Our case presents a unique observation of the chronological progression of SAM in a patient with HCM. The alteration of the preload, afterload, and contractility of the LV, seen in the advanced remodeling stage of HCM, led to a shift in the flow forces to the LA right-sided chambers and resulted in accelerating LA dilatation and extensive mitral regurgitation progression. We believe that the geometrical changes and the hemodynamical flow alteration directly affected the basic elements of the Venturi effect and finally led to its regression.
We report a case of regression of systolic anterior motion of the anterior mitral leaflet in end-stage HCM, which is caused by various etiologic factors and mechanisms. We attempted to understand the consequences of HCM within these pathophysiologic mechanisms in regards to the Venturi effect.
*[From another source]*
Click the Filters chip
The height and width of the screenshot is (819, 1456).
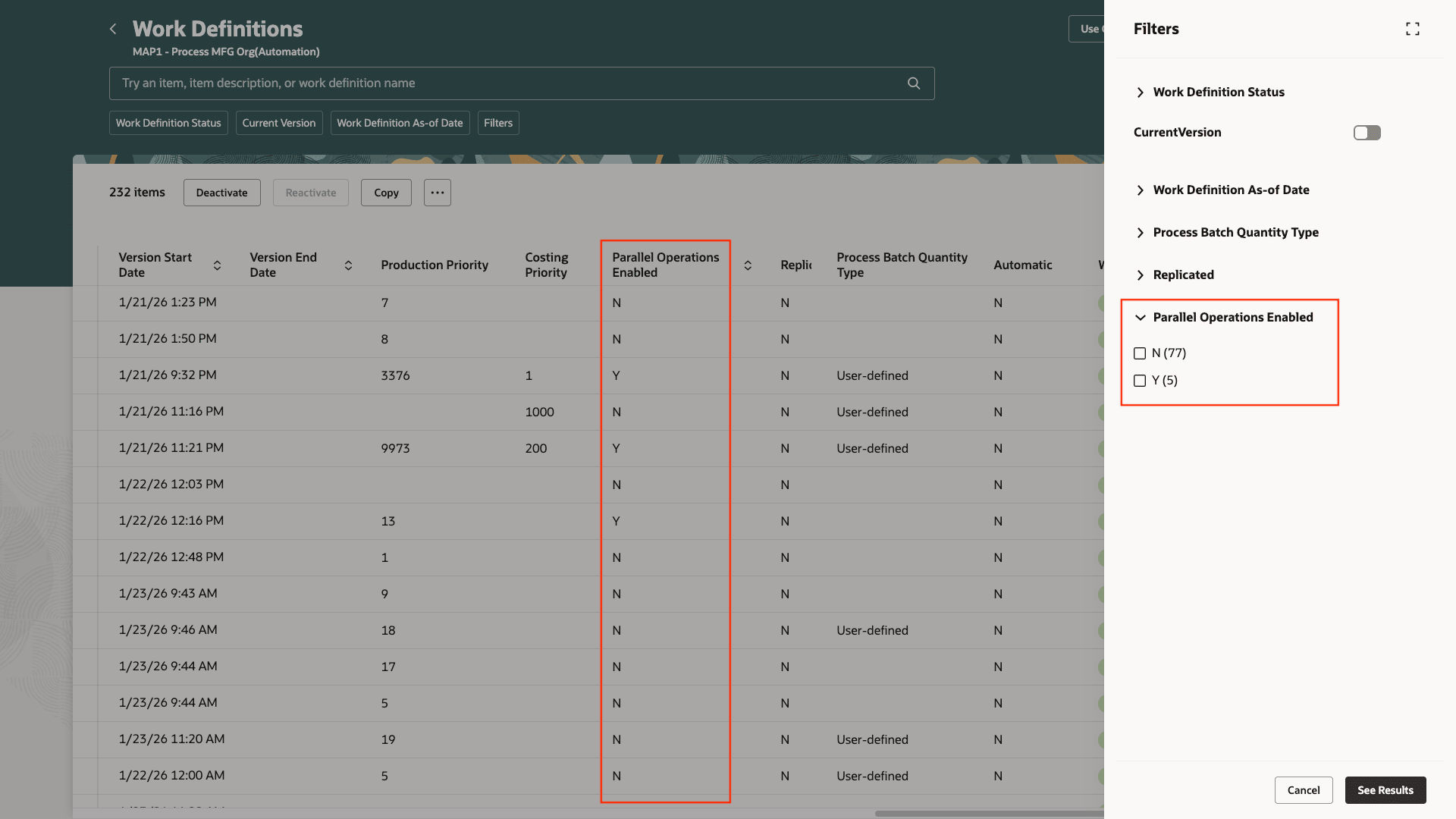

FiguresFigure 1.. Transthoracic echocardiogram at admission (2014). Parasternal long-axis view. The motion of the anterior mitral leaflet toward the interventricular septum during systole (yellow arrow). Figure 2.. Transthoracic echocardiogram at admission (2014). 4-chambers view. The motion of the anterior mitral leaflet toward the interventricular septum during systole (yellow arrow). Figure 3.. Transthoracic echocardiogram at admission (2014). 4-chambers view. The anteriorly directed jet of mitral regurgitation (right figure). Figure 4.. Transthoracic echocardiogram in 2020. Parasternal long-axis view. No evidence of systolic anterior motion. Figure 5.. Transthoracic echocardiogram in 2020. Mid-esophageal commissural view. The anteriorly directed jet of mitral regurgitation. Video 1.. Transthoracic echocardiogram at admission (2014). The systolic motion of the anterior mitral leaflet toward the interventricular septum in parasternal long-axis view. Video 2.. Transthoracic echocardiogram at admission (2014). The systolic motion of the anterior mitral leaflet toward the interventricular septum in 4-chambers view. Video 3.. Transthoracic echocardiogram in 2020. Parasternal long-axis view. No evidence of systolic anterior motion. Video 5.. Transthoracic echocardiogram in 2020. Mid-esophageal commissural view. Prolapse of the posterior wall with flail P2 segment. Video 4.. Transthoracic echocardiogram in 2020. Color-flow mapping. Parasternal long-axis view. Significant mitral regurgitation with posteriorly directed jet with no evidence of an enlarged left atrium. Video 6.. Transthoracic echocardiogram in 2020. Mid-esophageal commissural view. The anteriorly directed jet of mitral regurgitation.